Assignment - Without the pictures, set down exactly the lines from the one that contains "The height and" to the end of the entries, both included, and nothing besides.

Top of Source records

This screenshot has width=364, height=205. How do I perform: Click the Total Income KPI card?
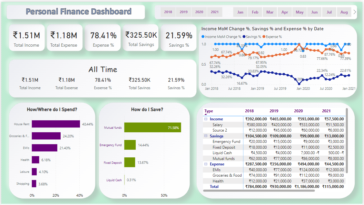pyautogui.click(x=26, y=38)

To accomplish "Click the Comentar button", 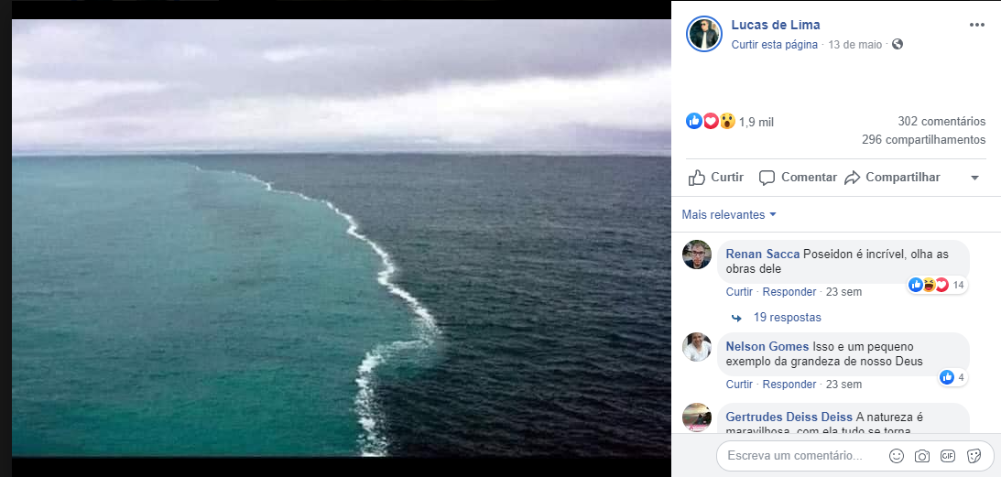I will coord(798,178).
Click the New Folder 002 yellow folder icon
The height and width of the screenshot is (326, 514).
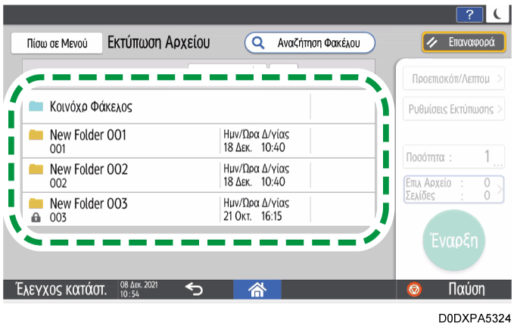36,169
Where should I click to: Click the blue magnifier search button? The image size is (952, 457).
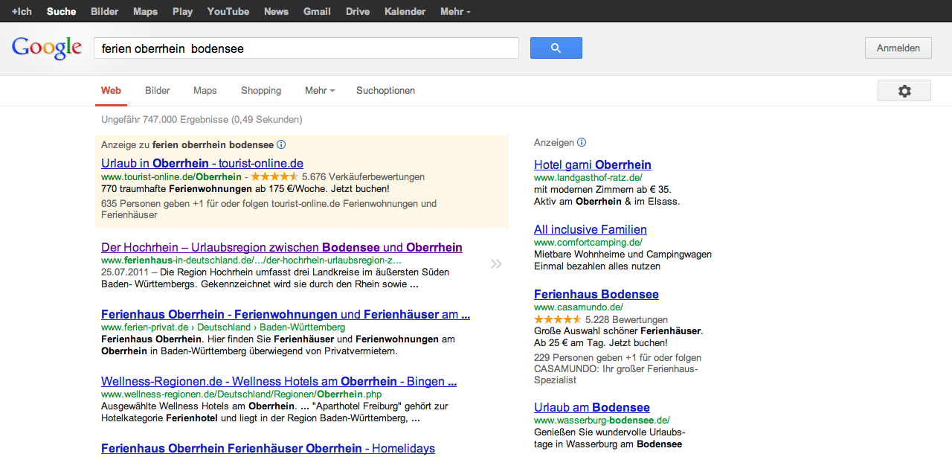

Bottom of Source records

Response area -
The height and width of the screenshot is (326, 514).
36,169
Where should I click to: Click the blue magnifier search button? The image size is (952, 457).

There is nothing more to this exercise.